====== DATA FOR THE TASK

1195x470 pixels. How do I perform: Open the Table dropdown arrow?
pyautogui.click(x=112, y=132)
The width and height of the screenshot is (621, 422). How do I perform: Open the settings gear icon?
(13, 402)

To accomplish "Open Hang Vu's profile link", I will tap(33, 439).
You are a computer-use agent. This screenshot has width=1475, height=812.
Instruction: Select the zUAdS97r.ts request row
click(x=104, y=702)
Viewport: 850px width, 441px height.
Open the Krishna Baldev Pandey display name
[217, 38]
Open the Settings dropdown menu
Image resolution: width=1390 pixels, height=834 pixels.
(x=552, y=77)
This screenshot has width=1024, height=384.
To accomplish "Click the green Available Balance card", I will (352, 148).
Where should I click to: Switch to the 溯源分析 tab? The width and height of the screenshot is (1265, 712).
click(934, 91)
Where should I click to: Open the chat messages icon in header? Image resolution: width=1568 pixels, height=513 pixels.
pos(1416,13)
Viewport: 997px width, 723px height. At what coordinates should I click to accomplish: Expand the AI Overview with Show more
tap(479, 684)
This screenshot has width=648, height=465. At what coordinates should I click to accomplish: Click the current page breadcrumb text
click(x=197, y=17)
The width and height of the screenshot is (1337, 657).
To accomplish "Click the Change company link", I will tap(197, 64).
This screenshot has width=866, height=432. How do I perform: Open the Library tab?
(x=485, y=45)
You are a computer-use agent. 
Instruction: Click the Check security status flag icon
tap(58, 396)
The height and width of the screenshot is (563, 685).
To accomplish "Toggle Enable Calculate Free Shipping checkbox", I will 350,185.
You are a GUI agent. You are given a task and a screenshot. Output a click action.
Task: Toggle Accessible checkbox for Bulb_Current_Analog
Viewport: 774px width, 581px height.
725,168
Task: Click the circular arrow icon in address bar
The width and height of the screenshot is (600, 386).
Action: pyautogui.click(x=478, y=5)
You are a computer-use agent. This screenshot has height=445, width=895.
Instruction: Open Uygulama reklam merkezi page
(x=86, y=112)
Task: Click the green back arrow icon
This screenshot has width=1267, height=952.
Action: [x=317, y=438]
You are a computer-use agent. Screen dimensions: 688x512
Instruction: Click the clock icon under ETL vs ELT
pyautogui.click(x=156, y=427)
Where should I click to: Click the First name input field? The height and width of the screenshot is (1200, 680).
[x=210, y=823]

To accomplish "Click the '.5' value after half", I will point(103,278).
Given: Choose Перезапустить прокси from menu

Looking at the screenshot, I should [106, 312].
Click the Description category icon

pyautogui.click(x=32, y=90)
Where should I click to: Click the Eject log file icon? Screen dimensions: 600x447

============

TASK OBJECTIVE
Print only the lines running from the one with "Viewport: 997px width, 723px" to the final line of the data above, each exactly as it appears.

ANSWER BOX
Viewport: 997px width, 723px height. At what coordinates should I click to accomplish: Expand the AI Overview with Show more
tap(479, 684)
This screenshot has width=648, height=465. At what coordinates should I click to accomplish: Click the current page breadcrumb text
click(x=197, y=17)
The width and height of the screenshot is (1337, 657).
To accomplish "Click the Change company link", I will tap(197, 64).
This screenshot has width=866, height=432. How do I perform: Open the Library tab?
(x=485, y=45)
You are a computer-use agent. 
Instruction: Click the Check security status flag icon
tap(58, 396)
The height and width of the screenshot is (563, 685).
To accomplish "Toggle Enable Calculate Free Shipping checkbox", I will 350,185.
You are a GUI agent. You are given a task and a screenshot. Output a click action.
Task: Toggle Accessible checkbox for Bulb_Current_Analog
Viewport: 774px width, 581px height.
725,168
Task: Click the circular arrow icon in address bar
The width and height of the screenshot is (600, 386).
Action: pyautogui.click(x=478, y=5)
You are a computer-use agent. This screenshot has height=445, width=895.
Instruction: Open Uygulama reklam merkezi page
(x=86, y=112)
Task: Click the green back arrow icon
This screenshot has width=1267, height=952.
Action: [x=317, y=438]
You are a computer-use agent. Screen dimensions: 688x512
Instruction: Click the clock icon under ETL vs ELT
pyautogui.click(x=156, y=427)
Where should I click to: Click the First name input field? The height and width of the screenshot is (1200, 680).
[x=210, y=823]

To accomplish "Click the '.5' value after half", I will point(103,278).
Given: Choose Перезапустить прокси from menu

Looking at the screenshot, I should [106, 312].
Click the Description category icon

pyautogui.click(x=32, y=90)
Where should I click to: Click the Eject log file icon? Screen dimensions: 600x447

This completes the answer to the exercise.